Loveability Inc., which Facebook classifies as a “health and beauty” company, was founded by mother-daughter team Pam and Tiffany Gaines “to empower women to take responsibility for their sexual health.”
Lovability’s mission, according to its website:
Lovability Inc. brings you beautifully packaged condoms with one goal in mind: to de-stigmatize women’s relationship with condoms by helping women celebrate the empowerment that comes from being prepared…
By overhauling the traditional packaging, messaging, and distribution model of condoms, we’ve created the first condom brand intended to fit seamlessly into a woman’s lifestyle so that she feels more comfortable acquiring, carrying, and providing the condoms.
Why?
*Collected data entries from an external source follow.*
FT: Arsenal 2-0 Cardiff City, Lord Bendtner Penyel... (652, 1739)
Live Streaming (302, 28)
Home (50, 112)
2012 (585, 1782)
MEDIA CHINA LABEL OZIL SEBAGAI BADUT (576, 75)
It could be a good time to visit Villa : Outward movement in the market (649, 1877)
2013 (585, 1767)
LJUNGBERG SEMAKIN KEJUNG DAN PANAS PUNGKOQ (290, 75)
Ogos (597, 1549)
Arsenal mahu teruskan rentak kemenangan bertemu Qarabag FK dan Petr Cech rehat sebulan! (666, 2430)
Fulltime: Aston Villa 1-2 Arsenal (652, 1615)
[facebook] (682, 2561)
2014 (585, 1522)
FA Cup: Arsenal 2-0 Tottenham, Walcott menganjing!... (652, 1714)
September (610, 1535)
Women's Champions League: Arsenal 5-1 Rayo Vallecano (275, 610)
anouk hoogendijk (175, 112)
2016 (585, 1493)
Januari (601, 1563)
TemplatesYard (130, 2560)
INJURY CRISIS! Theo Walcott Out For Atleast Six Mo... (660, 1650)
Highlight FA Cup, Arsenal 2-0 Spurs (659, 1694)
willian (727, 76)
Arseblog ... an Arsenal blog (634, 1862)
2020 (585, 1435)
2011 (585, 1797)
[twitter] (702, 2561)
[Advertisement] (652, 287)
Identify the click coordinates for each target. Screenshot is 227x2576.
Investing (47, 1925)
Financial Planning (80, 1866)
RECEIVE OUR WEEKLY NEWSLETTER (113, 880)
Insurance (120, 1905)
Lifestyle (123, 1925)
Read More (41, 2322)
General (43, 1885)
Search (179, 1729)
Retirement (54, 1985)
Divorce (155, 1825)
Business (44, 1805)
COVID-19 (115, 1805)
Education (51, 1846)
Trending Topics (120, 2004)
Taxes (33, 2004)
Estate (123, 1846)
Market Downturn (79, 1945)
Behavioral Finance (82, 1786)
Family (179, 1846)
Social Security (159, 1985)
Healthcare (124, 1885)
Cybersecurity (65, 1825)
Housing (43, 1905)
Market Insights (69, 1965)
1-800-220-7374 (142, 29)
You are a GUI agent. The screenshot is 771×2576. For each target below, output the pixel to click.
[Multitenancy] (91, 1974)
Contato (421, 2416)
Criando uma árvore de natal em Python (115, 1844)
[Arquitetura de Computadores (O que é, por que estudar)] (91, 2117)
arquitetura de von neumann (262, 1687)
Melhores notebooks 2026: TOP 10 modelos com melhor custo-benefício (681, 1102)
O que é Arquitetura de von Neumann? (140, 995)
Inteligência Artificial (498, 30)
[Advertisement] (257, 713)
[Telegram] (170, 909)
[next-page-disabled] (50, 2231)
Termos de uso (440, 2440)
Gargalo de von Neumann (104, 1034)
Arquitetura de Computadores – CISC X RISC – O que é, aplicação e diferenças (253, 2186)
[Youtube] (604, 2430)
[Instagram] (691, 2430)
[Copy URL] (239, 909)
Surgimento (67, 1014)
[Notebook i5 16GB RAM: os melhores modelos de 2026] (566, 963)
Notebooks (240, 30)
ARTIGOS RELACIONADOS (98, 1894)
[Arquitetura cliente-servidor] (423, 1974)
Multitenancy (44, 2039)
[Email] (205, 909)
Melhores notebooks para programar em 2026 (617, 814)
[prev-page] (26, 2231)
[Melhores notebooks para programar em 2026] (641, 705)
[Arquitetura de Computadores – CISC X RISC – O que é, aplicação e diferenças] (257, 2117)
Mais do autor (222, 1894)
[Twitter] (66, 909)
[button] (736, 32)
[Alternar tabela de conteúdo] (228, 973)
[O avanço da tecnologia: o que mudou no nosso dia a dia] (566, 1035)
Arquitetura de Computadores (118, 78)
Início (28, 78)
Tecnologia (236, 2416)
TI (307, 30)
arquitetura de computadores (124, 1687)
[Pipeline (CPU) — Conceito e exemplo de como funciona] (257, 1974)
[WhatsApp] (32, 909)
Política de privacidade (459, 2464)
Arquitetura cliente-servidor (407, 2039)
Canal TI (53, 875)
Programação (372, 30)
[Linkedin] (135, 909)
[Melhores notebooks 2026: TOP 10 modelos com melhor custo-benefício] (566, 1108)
We were shocked and upset when we realized that 1 in 4 women in the United States suffer from an STD.
Daily Kos reports that Pam and Tiffany were notified this week that Chase considered them an “adult oriented product” and would not process customer payments, lest their reputation suffer from the association. It seems not to have occurred to Chase Paymentech that condoms save lives, prevent unwanted pregnancies that lead to abortions, chronic poverty and child abuse. Condoms also stop the spread of STDs.
What part of any of that is a “reputational risk” to Chase bank?
This new “religious freedom” wave cannot be allowed to drown “personal freedom”. If you would like to show your support for Lovability, you can sign their on line petition here.
Religious freedom was never meant to guarantee anyone that their religious beliefs will be treated as sacrosanct. It was meant to protect citizens from being forced to abide by the dictates of the Church of England.
Certainly Chase cannot be allowed to become an arbiter of morality. I can’t think of any entity less qualified to make such a determination than one of the banks that brought us the Great Recession.